__SELECTED PASSAGE__.
• • •

From the world's leading authority on Bob Dylan comes the definitive biography that promises to transform our understanding of the man and musician—thanks to early access to Dylan's never-before-studied archives.

In 2016, Bob Dylan sold his personal archive to the George Kaiser Foundation in Tulsa, Oklahoma, reportedly for $22 million. As the boxes started to arrive, the Foundation asked Clinton Heylin—author of the acclaimed Bob Dylan: Behind the Shades and 'perhaps the world's authority on all things Dylan' (Rolling Stone)—to assess the material they had been given. What he found in Tulsa—as well as what he gleaned from other papers he had recently been given access to by Sony and the Dylan office—so changed his understanding of the artist, especially of his creative process, that he became convinced that a whole new biography was needed. It turns out that much of what previous biographers—Dylan himself included—have said is wrong.

• • •

__TASK TO CARRY OUT__. Output the passage on the Dylan biography verbatim from "From the world's" to "Dylan's never-before-studied archives.". The material after this passage on the Dylan biography comes from a separate source.

__GIVEN DATA__.

• • •

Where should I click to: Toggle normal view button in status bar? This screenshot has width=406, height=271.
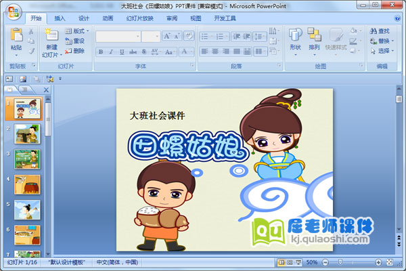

• • •

__ANSWER IN FULL__.
From the world's leading authority on Bob Dylan comes the definitive biography that promises to transform our understanding of the man and musician—thanks to early access to Dylan's never-before-studied archives.